A pervasive thought in many organizations is that if we could only get all of the data together then we could really figure out how to solve a problem, make a better decision, or generate exciting new revenue streams. This is a completely reasonable thought as having all of the data could result in all of those things. But moving blindly forward with collecting all of the data will lead to a lot of frustration:
Why aren’t we getting any insights from this data?
Why is it taking so long to put everything together?
We just invested a ton of money into this project, why aren’t my analysts able to answer my questions?
The short answer is that getting the data together was only one step of many to solve your problem. Think of data as just words in a book. Certainly, each word has some meaning by itself, but the real value comes when all of the words are put together to convey an idea. There is a reason why libraries consist of books and not just the words that comprise the books. Having a strategy to collect all of the data is equivalent to collecting all of the words ever written. At the end, you’ll have a dictionary that has some uses but no one ever goes to a dictionary to figure out how to solve a problem. Most data strategies today are only building dictionaries and getting exactly the kind of boring results you’d expect to get from a dictionary.

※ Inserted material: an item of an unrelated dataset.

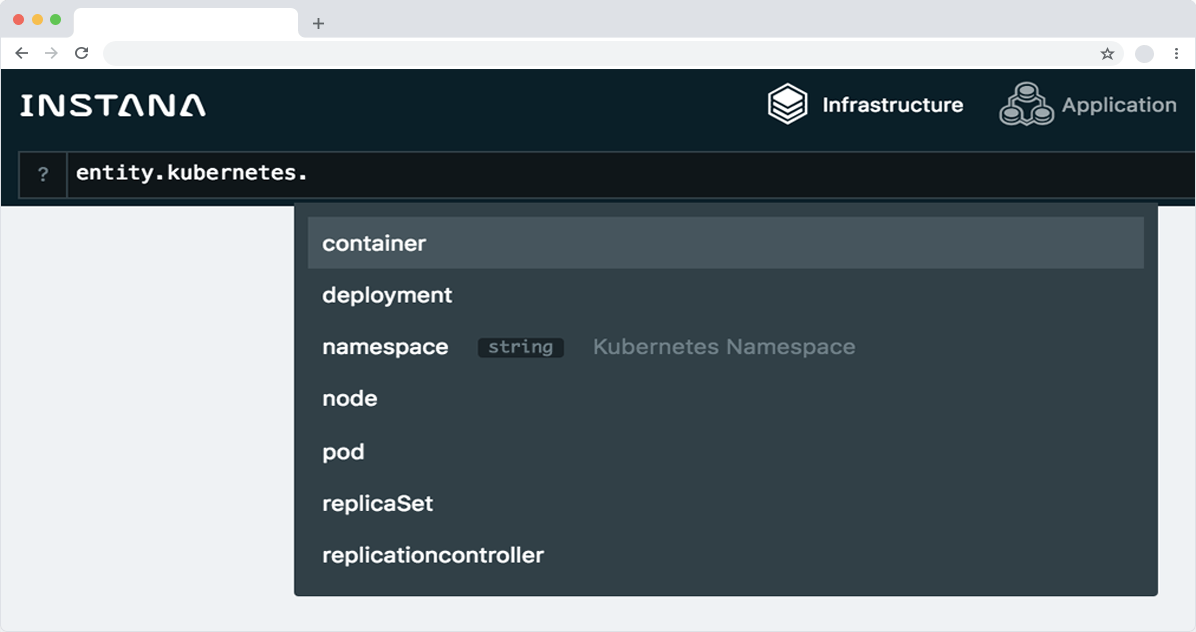Open a new browser tab

tap(318, 23)
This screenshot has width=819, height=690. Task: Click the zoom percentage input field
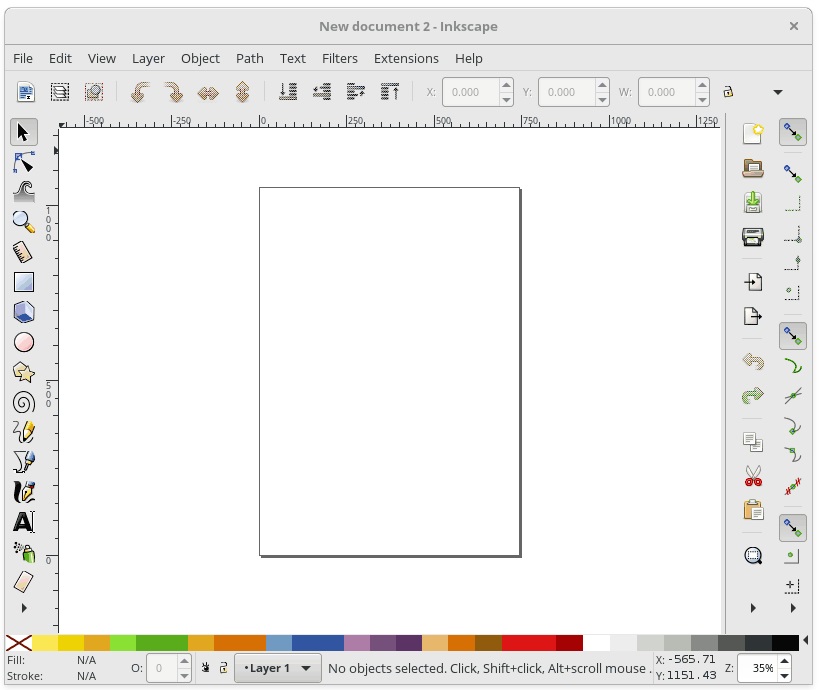(x=761, y=668)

Now dictionaries still have their place in the world, so we shouldn’t completely throw out the concept of collecting data. The key is figuring out when to collect the data and, more importantly, what data we should be collecting. It may go without saying, but you should only start collecting your data once you know what data you want to collect. Similarly, most people wouldn’t go to a library before they knew what they were looking for. This requires that you define a clear problem, strategy or goal, and I generally wouldn’t recommend that you set your goal to collect all of the books ever written just because you could. Defining what data is exactly interesting should be the hardest and most rewarding part of any analytics project. By the time you are done, you should be able to define the problem so well that you may not even need to collect the data at all. The answer or insight may be obvious. If the answer isn’t obvious, then it is only a matter of time and technology mechanics to collect and analyze the data to get an answer to your problem. Skipping this first step will most often result in you realizing you’ve been reading a summary of words from a poorly written children’s book on cats instead of the insights from the work of Socrates.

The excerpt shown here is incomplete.